### [EXERCISE REQUIREMENTS]
Rewrite the material from the line containing "Paraguay (17, 2030)" through the end, substituting "Chile" for "Bolivia" and leaving everything else unchanged.

>> Start LISTED RECORDS

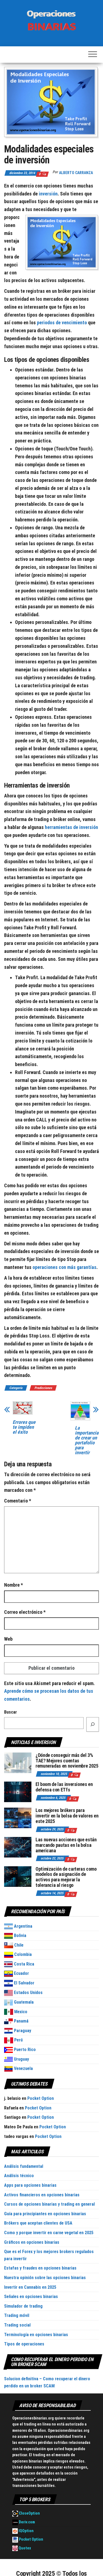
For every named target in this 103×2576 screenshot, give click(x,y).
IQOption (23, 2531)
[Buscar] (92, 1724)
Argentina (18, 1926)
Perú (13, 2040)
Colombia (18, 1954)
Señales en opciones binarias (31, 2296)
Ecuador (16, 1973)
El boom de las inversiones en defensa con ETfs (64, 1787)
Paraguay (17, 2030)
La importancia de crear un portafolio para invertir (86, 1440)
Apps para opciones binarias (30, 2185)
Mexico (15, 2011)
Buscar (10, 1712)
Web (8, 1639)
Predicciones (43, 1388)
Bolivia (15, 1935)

>> End LISTED RECORDS

### [SOLVED EXERCISE]
Paraguay (17, 2030)
La importancia de crear un portafolio para invertir (86, 1440)
Apps para opciones binarias (30, 2185)
Mexico (15, 2011)
Buscar (10, 1712)
Web (8, 1639)
Predicciones (43, 1388)
Chile (15, 1935)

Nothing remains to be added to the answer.